What it has lacked is a number nine who frightens defenders. That is where Osimhen comes in.
Why Osimhen, and why it is complicated
Osimhen, now 27, has been one of the most destructive centre-forwards in Europe since moving to Galatasaray, and United have reportedly placed him at the head of a five-man striker shortlist. The appeal is obvious. He scores in the big games, and he would give Carrick the kind of focal point the attack has lacked all season.
The problem is the price. Osimhen is under contract until 2029, so Galatasaray are under no pressure to sell and are believed to want something close to 150 million euros to even open the conversation. That is a vast outlay for one player, even for a club with United's resources, and it is worth remembering that United looked at Osimhen before and walked away. Interest is not the same as a signing.
The Rashford question hangs over it all
United's attacking maths is tangled further by Marcus Rashford. His loan at Barcelona runs to the end of June, and the Catalans have shown little appetite for paying the roughly 26 million pound option to make it permanent before the June 15 cut-off. Rashford has made clear he would prefer to stay in Spain, but as things stand he looks likely to report back for pre-season at a club that may not have planned for him.

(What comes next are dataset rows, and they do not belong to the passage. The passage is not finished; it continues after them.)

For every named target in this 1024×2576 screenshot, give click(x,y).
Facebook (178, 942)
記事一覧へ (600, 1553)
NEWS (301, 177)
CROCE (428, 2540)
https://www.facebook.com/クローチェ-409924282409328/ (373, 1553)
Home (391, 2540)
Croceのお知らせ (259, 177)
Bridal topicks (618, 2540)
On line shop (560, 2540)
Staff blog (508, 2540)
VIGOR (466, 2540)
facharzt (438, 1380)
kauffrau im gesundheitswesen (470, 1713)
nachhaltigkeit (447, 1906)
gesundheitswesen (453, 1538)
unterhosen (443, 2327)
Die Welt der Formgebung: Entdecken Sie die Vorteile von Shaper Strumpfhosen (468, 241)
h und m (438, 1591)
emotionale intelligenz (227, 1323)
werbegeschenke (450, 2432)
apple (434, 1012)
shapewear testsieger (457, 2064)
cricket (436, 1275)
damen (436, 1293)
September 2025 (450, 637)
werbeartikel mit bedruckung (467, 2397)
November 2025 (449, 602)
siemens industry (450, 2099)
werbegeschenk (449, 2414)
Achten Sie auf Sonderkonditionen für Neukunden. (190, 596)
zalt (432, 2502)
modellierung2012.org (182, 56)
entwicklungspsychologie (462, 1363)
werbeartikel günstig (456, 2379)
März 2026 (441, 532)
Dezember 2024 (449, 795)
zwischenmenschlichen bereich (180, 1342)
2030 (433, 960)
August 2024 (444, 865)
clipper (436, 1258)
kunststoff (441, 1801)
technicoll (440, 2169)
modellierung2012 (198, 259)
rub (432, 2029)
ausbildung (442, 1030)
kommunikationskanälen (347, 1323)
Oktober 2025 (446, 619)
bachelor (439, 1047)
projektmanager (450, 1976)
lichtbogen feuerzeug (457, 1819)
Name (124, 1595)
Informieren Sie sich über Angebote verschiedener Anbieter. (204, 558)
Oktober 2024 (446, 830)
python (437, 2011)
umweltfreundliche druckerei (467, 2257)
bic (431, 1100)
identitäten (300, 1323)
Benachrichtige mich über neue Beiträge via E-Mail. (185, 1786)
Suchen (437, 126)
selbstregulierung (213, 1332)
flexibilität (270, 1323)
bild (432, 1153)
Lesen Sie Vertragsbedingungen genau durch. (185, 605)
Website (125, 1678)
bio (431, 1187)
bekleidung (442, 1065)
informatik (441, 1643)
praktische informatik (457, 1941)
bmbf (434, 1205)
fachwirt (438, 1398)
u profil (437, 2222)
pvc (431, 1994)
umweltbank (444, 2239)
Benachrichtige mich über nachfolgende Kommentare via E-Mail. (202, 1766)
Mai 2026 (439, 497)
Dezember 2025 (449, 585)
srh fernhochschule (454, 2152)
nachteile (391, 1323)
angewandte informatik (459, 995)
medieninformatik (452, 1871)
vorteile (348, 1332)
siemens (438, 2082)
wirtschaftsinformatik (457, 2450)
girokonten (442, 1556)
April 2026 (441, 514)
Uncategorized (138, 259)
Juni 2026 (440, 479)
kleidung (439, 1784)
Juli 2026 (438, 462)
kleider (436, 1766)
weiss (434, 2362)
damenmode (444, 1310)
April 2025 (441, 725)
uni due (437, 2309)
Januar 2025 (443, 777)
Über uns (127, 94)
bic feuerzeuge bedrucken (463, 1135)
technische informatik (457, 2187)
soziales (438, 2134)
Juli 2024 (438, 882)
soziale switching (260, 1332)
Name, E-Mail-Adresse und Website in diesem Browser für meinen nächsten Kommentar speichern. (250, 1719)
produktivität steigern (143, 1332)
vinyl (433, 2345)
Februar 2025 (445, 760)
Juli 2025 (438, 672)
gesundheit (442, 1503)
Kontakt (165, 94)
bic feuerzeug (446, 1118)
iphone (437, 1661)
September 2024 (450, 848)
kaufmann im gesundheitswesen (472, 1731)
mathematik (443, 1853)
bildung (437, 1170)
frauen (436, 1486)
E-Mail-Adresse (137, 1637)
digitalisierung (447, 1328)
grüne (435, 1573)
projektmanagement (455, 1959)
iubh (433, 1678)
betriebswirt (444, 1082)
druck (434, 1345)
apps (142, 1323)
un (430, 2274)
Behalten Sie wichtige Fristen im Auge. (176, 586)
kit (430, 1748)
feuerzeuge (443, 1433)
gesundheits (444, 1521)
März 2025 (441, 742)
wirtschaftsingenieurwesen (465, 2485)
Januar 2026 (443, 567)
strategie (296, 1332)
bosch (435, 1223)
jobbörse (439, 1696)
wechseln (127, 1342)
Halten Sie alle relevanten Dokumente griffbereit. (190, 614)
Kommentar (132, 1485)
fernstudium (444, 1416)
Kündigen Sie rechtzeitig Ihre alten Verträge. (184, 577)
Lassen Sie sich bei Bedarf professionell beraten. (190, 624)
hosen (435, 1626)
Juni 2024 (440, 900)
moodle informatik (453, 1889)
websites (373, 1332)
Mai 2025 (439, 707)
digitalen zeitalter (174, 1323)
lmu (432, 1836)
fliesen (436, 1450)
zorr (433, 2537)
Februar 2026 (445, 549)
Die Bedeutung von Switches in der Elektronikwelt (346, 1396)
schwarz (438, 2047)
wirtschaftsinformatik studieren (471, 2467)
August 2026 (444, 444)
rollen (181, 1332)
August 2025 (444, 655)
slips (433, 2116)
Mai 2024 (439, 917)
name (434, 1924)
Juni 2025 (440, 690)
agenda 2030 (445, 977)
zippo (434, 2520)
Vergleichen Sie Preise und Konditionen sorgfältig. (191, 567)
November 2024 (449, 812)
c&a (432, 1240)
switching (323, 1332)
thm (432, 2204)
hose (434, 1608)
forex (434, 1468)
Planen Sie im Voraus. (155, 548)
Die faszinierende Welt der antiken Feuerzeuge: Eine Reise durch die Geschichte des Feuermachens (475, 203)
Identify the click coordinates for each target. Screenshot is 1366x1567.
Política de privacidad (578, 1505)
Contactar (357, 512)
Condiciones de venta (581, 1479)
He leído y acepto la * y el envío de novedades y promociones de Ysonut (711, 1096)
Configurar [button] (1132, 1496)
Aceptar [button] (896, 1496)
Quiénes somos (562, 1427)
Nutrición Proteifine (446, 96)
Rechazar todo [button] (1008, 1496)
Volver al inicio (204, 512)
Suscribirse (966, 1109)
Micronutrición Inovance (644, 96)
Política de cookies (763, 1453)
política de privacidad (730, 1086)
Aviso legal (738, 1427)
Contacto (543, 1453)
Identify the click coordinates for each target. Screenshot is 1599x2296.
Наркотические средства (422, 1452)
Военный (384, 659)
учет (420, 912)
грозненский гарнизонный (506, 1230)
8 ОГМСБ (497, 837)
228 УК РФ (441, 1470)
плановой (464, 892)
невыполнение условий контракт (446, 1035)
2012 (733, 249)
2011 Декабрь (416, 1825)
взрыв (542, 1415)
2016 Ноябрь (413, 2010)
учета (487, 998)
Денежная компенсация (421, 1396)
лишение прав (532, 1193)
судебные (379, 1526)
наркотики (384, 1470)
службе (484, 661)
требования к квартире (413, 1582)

Even if he does return, Rashford does not solve the central striker problem. He is a wide forward, not the penalty-box presence United keep being linked with, which is exactly why the Osimhen pursuit matters regardless of how the Barcelona saga ends.
A statement signing, if they can land it
Carrick's first transfer window will be judged on whether the big swing comes off. Midfield reinforcements and a left-back will steady the side, but a striker of Osimhen's level would be the signing that tells everyone United mean it. Whether they are willing to meet Galatasaray's number is the question that will define their summer.